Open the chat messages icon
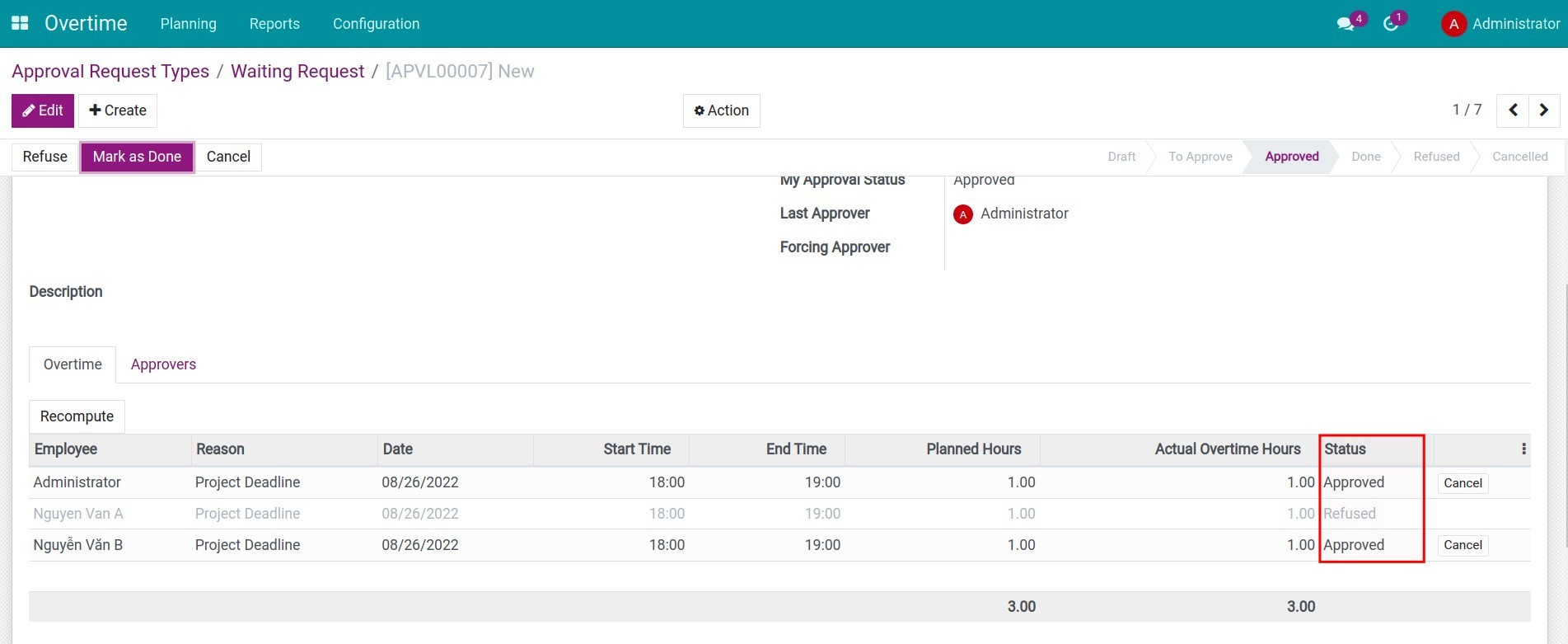 pyautogui.click(x=1346, y=24)
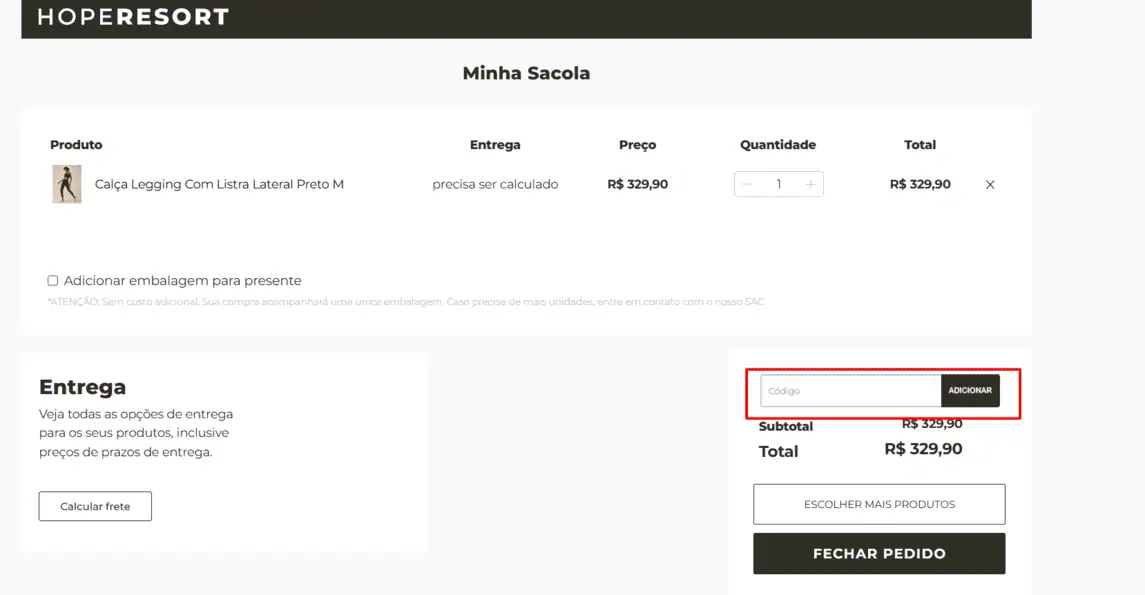Decrease the quantity with the minus icon
The width and height of the screenshot is (1145, 595).
[746, 184]
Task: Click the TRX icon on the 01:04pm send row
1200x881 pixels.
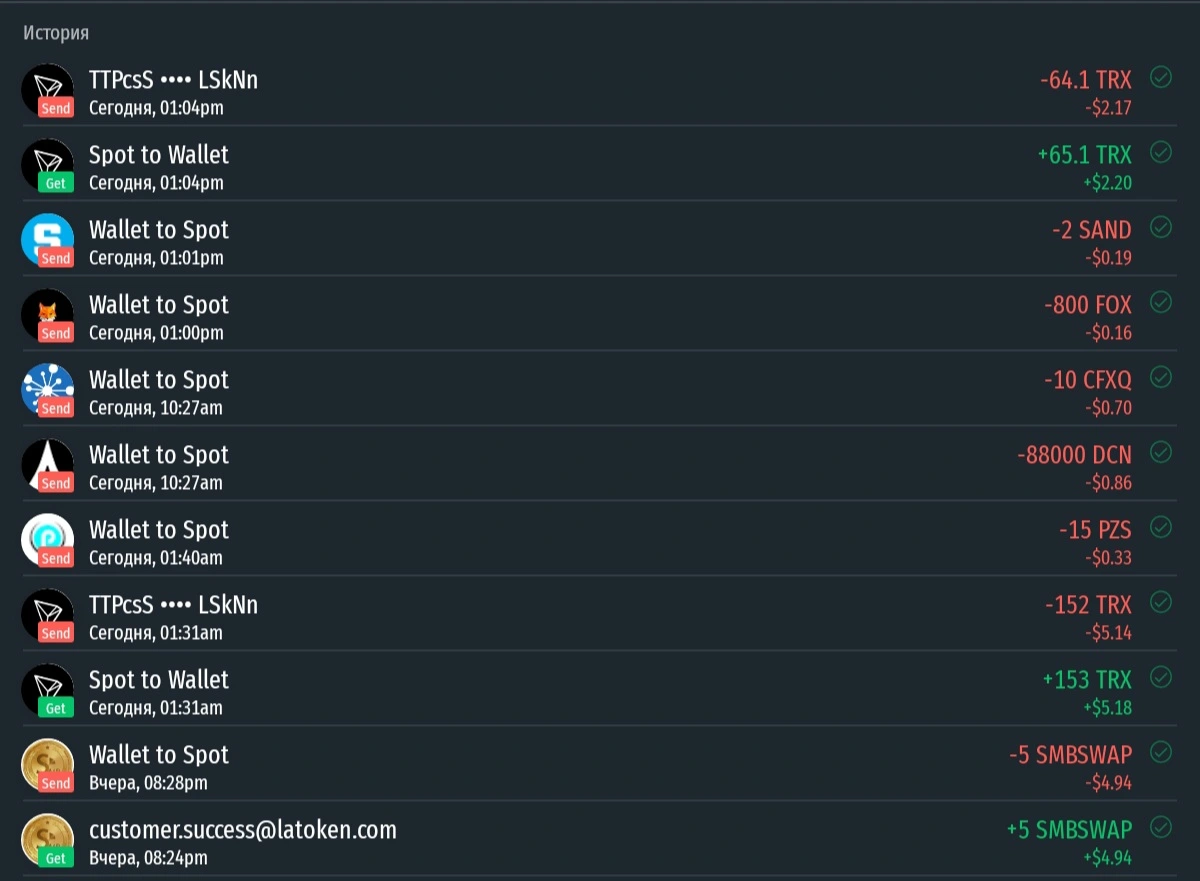Action: click(x=47, y=90)
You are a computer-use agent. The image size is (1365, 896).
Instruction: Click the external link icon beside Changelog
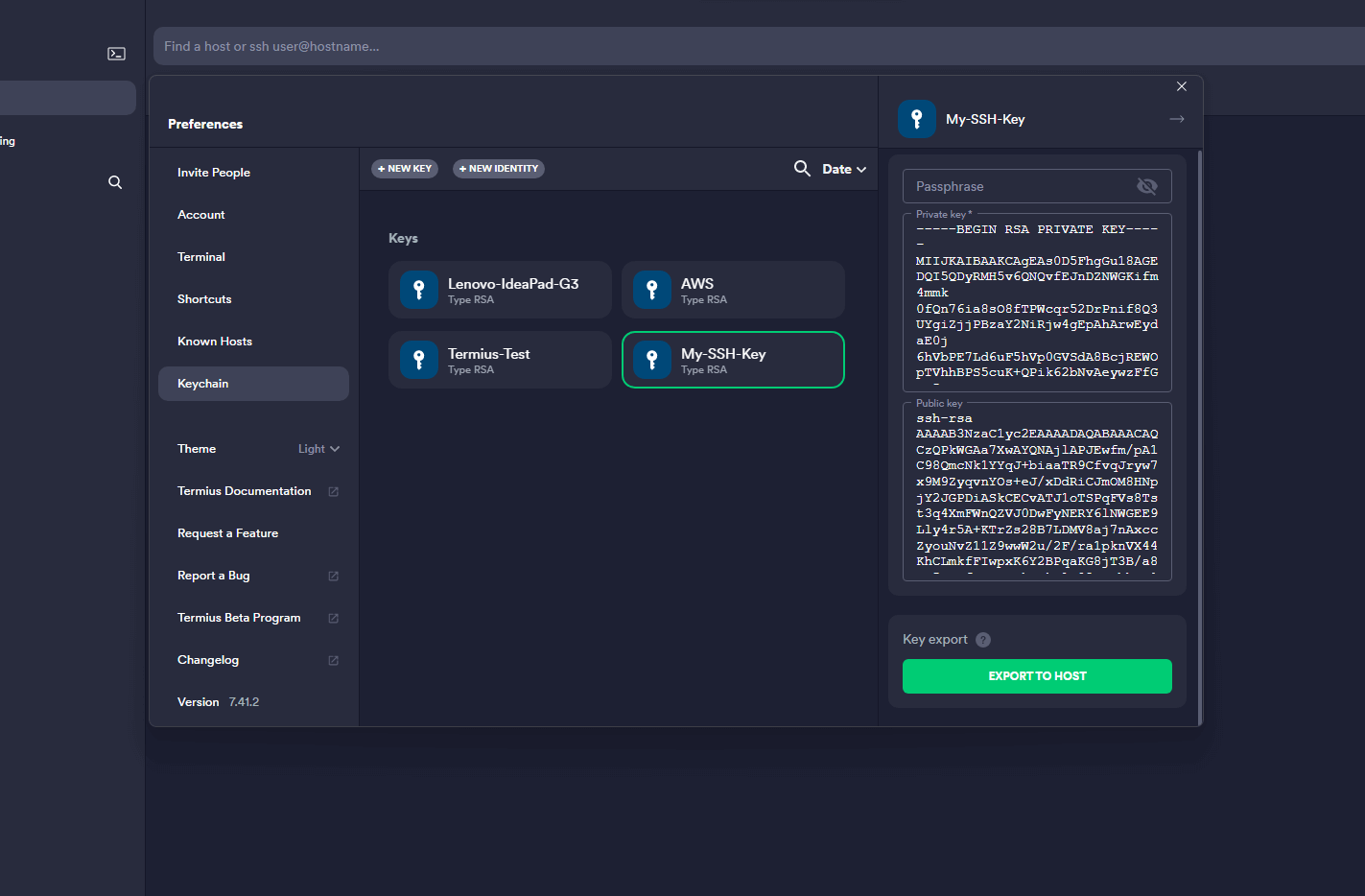333,660
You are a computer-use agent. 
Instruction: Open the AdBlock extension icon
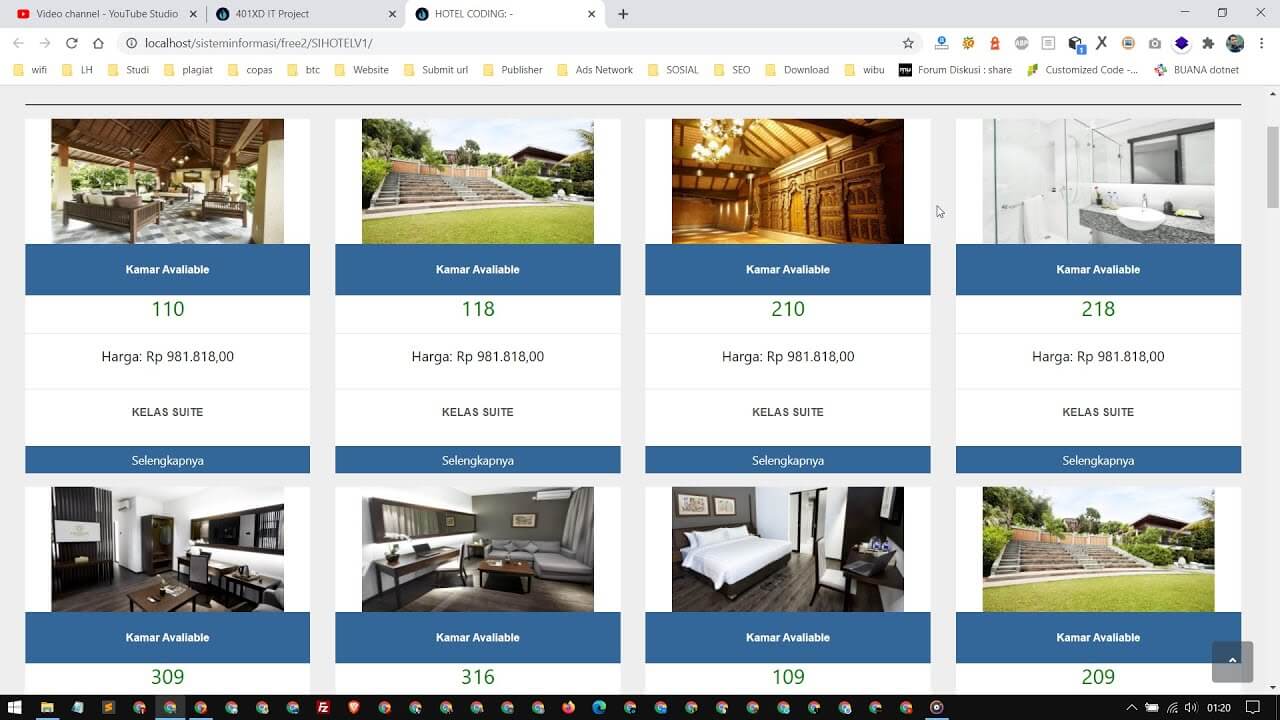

- [Problem description] Begin at the line containing "1200x881 pixels." and stop at the last line of the data. Repeat only those lines, exactly, and leave out the pictures.

- [The answer]
1200x881 pixels.
Action: click(x=47, y=90)
You are a computer-use agent. The image size is (1365, 896).
Instruction: Click the external link icon beside Changelog
333,660
You are a computer-use agent. 
Instruction: Open the AdBlock extension icon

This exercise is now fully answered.